Quark cheats the first visitors from the Gamma Quadrant in a game of Dabo, so the aliens decide to give Quark a lesson in fair play with a game that places Sisko, Kira, Dax, and Bashir in the middle of a surreal fantasy situation as the players. In order to see the DS9 officers to safety, Quark must play the game through—gambling with lives instead of money.
There is one big problem with "Move Along Home," and it's that the premise is very, very far-fetched. It just doesn't make much sense. The technology—something that allows the senior officers to become players in a game that Quark and the aliens are able to manipulate on a playing board—is never explained (which might be a good thing considering the alternative of technobabble). And it seems awfully convenient that the four players in this game would happen to be the senior officers. The alien "game" sets are impressive, and Carson's overhead camera angles and surreal imagery earn full marks for atmospherics.

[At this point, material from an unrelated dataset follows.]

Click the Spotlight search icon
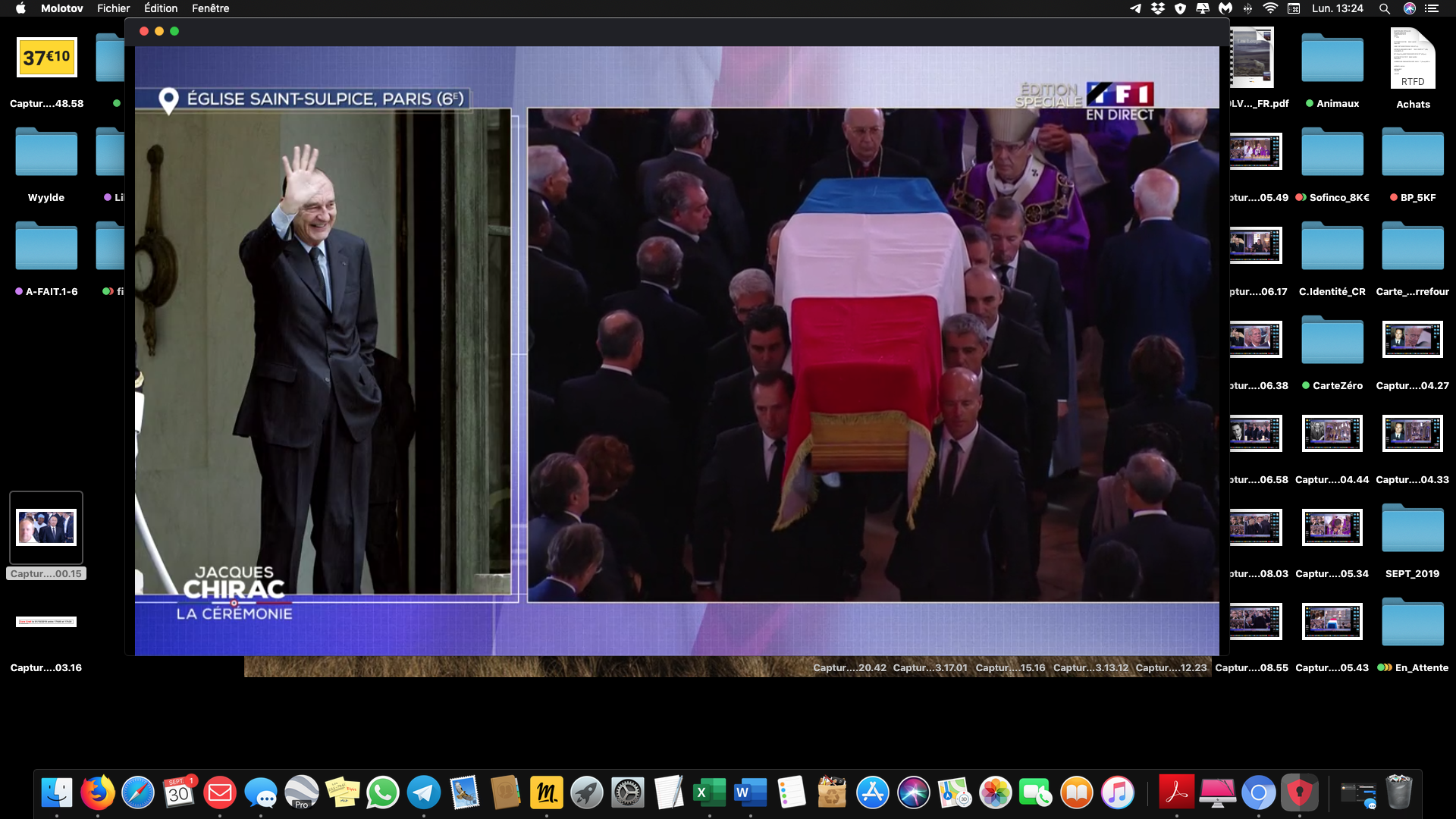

Rene Auberjonois turns in another strong performance as an urgent Odo, and some scenes early on between Sisko and his son work well. But Quark's overwrought "groveling scene" falls flat, as does the constant repetition by alien game master Falow (Joel Brooks), who says "Choose their path" and "Move along home!" way too many times in the course of the episode. The motivation for placing the four main characters in such apparent peril strains credulity, assuming it exists at all. A very handsomely produced and often entertaining show, but it bears little scrutiny.